Data Science For Dummies (2016)
Part 4
Computing for Data Science
Chapter 16
Using SQL in Data Science
IN THIS CHAPTER
Getting a grip on relational databases and SQL
Designing great relational databases
Doing data science tasks with SQL functions
SQL, or Structured Query Language, is a standard for creating, maintaining, and securing relational databases. It’s a set of rules that you can use to quickly and efficiently query, update, modify, add, or remove data from large and complex databases. You use SQL, rather than Python or Excel, to do these tasks because SQL is the simplest, fastest way to get the job done. It offers a plain and standardized set of core commands and methods that are easy to use when performing these tasks. In this chapter, I introduce you to basic SQL concepts and explain how you can use SQL to do cool things, like query, join, group, sort, and even text-mine structured datasets.
Although you can use SQL to work with structured data that resides in relational database management systems, you can’t use standard SQL as a solution for handling big data, because you can’t handle big data using relational database technologies. I give you more solutions for handling big data in Chapter 2, where I discuss data engineering and its components. For now, suffice it to say that SQL is simply a tool you can use to manipulate and edit structured data tables. It’s nothing exceedingly innovative, but it can be helpful to use SQL for the data querying and manipulation tasks that often arise in the practice of data science. In this chapter, I introduce the basics of relational databases, SQL, and database design.
Getting a Handle on Relational Databases and SQL
Although the name Structured Query Language suggests that SQL is a programming language, don’t be misled. SQL is not a programming language like R or Python. Rather, it’s a language of commands and syntax that you can use only to create, maintain, and search relational database systems. SQL supports a few common programming forms, like conditionals and loops, but to do anything more complex, you’d have to import your SQL query results into another programming platform and then do the more complex work there.
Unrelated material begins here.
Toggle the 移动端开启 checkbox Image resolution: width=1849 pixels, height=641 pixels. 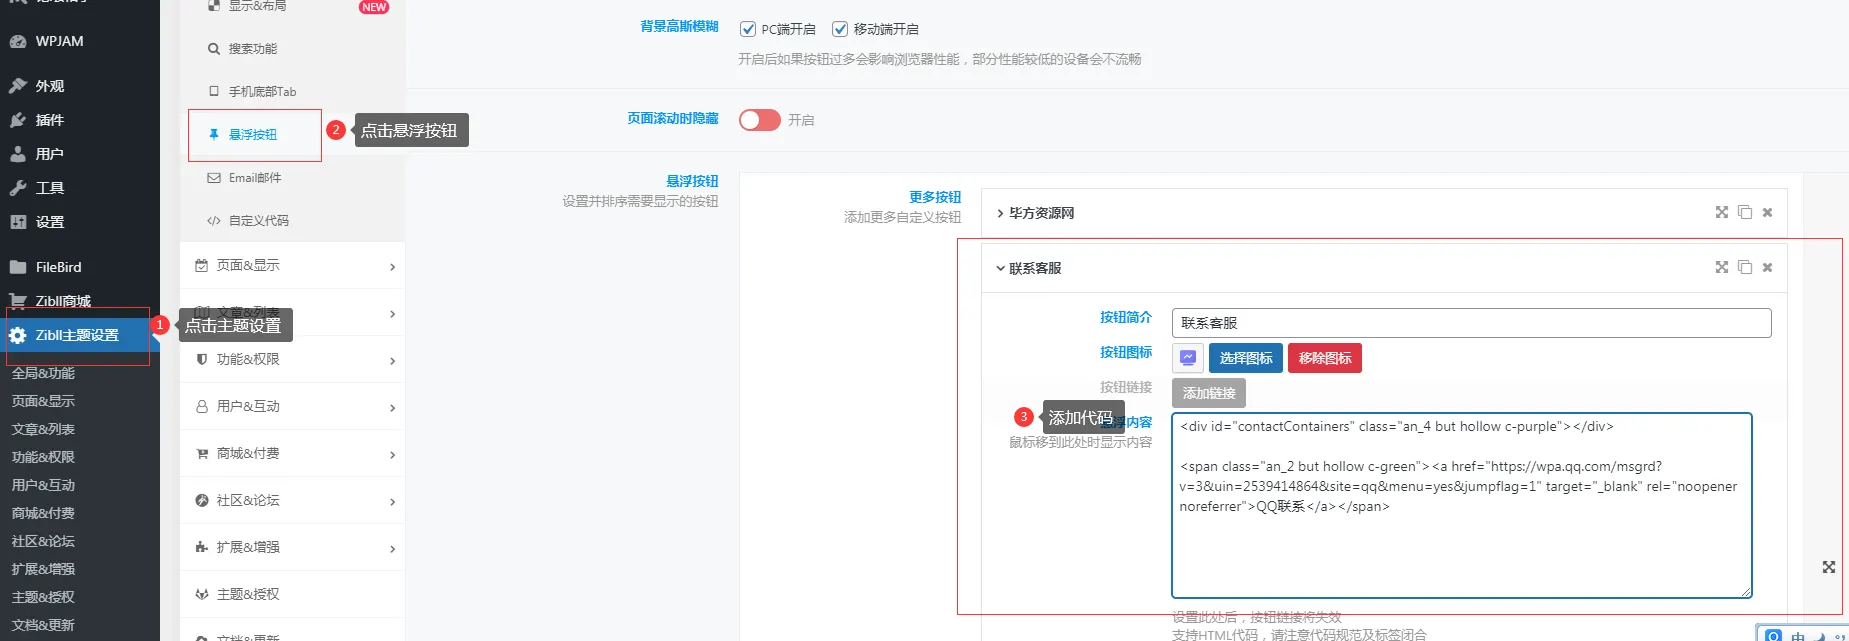click(x=840, y=29)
SQL has become so ubiquitous in the data field that its passionate users commonly debate whether SQL should be pronounced “ess-cue-el” or “sequel.” Most users I’ve met lean toward the latter.
One fundamental characteristic of SQL is that you can use it on only structured data that sits in a relational database. SQL database management systems (DBMSs) optimize their own structure with minimal user input, which enables blazing-fast operational performance.
An index is the lookup table you create in order to index (and point to) data in tables of a database. Although SQL DBMSs are known for their fast structured database querying capabilities, this speed and effectiveness are heavily dependent on good indexing. Good indexing is vital for fast data retrieval in SQL.
Similar to how different web browsers comply with, add to, and ignore different parts of the HTML standard in different ways, SQL rules are interpreted a bit differently, depending on whether you’re working open-source or commercial vendor software applications. Because not every SQL solution is the same, it’s a good idea to know something about the benefits and drawbacks of some of the more popular SQL solutions on the market. Here are the three most popular open-source SQL implementations among data scientists:
· SQLite: This software is more limited than other SQL implementations, especially when it comes to user management and performance-enhancing customizations, but it’s a fantastic place to get started when you’re first learning to use SQL.
· MySQL: MySQL is by far the most popular open-source version of SQL. It offers a complete and powerful version of SQL, and it’s used on the back end of millions of websites.
· PostgreSQL: This software adds object-oriented elements to SQL’s relational language, making it popular with programmers who want to integrate SQL objects into their own platforms’ object model.
Other powerful commercial SQL implementations, such as Oracle and Microsoft SQL Server, are great solutions as well, but they’re designed for use in business rather than as a data science tool.
As you might guess from the name, the most salient aspect of relational databases is that they’re relational: They’re composed of related tables. To illustrate the idea of a relational database, first imagine an Excel spreadsheet with rows, columns, and predefined relationships between shared columns. Then imagine having an Excel workbook with many worksheets (tables), in which every worksheet has a column with the same name as a column in one or more other worksheets. Because these worksheets have a shared relationship, if you use SQL you can use that shared relationship to look up data in all related worksheets. This type of relationship is illustrated in Figure 16-1.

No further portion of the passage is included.